# Brief
Extract every line of each item below and copy it word for word, without any changes.

[Part of a data file]

#####

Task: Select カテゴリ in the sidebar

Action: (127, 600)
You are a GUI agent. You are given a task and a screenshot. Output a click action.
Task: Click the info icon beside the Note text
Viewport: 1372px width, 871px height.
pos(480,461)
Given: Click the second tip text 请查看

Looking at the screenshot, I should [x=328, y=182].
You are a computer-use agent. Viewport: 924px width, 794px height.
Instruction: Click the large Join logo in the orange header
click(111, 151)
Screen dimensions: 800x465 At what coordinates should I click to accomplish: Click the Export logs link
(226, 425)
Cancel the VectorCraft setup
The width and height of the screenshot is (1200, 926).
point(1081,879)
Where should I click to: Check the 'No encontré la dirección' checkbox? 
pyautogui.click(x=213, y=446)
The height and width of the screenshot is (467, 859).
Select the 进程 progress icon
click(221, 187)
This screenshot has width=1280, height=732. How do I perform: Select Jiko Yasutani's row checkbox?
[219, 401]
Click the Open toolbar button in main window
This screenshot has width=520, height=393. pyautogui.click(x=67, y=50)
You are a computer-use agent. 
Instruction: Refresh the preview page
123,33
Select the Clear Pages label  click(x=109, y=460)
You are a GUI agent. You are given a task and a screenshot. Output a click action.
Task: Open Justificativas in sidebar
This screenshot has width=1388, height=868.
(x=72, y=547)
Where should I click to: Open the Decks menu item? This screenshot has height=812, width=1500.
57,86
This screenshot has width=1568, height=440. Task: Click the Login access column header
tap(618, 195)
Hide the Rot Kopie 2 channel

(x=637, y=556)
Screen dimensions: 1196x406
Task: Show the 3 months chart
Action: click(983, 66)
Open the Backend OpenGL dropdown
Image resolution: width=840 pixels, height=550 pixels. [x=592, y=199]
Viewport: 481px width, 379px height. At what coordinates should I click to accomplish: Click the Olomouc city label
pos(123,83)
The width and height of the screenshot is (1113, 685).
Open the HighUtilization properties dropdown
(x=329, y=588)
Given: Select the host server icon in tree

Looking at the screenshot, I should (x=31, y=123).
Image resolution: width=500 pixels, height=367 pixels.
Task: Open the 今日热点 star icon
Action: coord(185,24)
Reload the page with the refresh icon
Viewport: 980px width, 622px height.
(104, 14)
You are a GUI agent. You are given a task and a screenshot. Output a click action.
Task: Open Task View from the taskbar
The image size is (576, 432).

#####

# Answer in full
Task: Select カテゴリ in the sidebar

Action: (127, 600)
You are a GUI agent. You are given a task and a screenshot. Output a click action.
Task: Click the info icon beside the Note text
Viewport: 1372px width, 871px height.
pos(480,461)
Given: Click the second tip text 请查看

Looking at the screenshot, I should [x=328, y=182].
You are a computer-use agent. Viewport: 924px width, 794px height.
Instruction: Click the large Join logo in the orange header
click(111, 151)
Screen dimensions: 800x465 At what coordinates should I click to accomplish: Click the Export logs link
(226, 425)
Cancel the VectorCraft setup
The width and height of the screenshot is (1200, 926).
point(1081,879)
Where should I click to: Check the 'No encontré la dirección' checkbox? 
pyautogui.click(x=213, y=446)
The height and width of the screenshot is (467, 859).
Select the 进程 progress icon
click(221, 187)
This screenshot has width=1280, height=732. How do I perform: Select Jiko Yasutani's row checkbox?
[219, 401]
Click the Open toolbar button in main window
This screenshot has width=520, height=393. pyautogui.click(x=67, y=50)
You are a computer-use agent. 
Instruction: Refresh the preview page
123,33
Select the Clear Pages label  click(x=109, y=460)
You are a GUI agent. You are given a task and a screenshot. Output a click action.
Task: Open Justificativas in sidebar
This screenshot has width=1388, height=868.
(x=72, y=547)
Where should I click to: Open the Decks menu item? This screenshot has height=812, width=1500.
57,86
This screenshot has width=1568, height=440. Task: Click the Login access column header
tap(618, 195)
Hide the Rot Kopie 2 channel

(x=637, y=556)
Screen dimensions: 1196x406
Task: Show the 3 months chart
Action: click(983, 66)
Open the Backend OpenGL dropdown
Image resolution: width=840 pixels, height=550 pixels. [x=592, y=199]
Viewport: 481px width, 379px height. At what coordinates should I click to accomplish: Click the Olomouc city label
pos(123,83)
The width and height of the screenshot is (1113, 685).
Open the HighUtilization properties dropdown
(x=329, y=588)
Given: Select the host server icon in tree

Looking at the screenshot, I should (x=31, y=123).
Image resolution: width=500 pixels, height=367 pixels.
Task: Open the 今日热点 star icon
Action: coord(185,24)
Reload the page with the refresh icon
Viewport: 980px width, 622px height.
(104, 14)
You are a GUI agent. You are given a task and a screenshot. Output a click action.
Task: Open Task View from the taskbar
The image size is (576, 432).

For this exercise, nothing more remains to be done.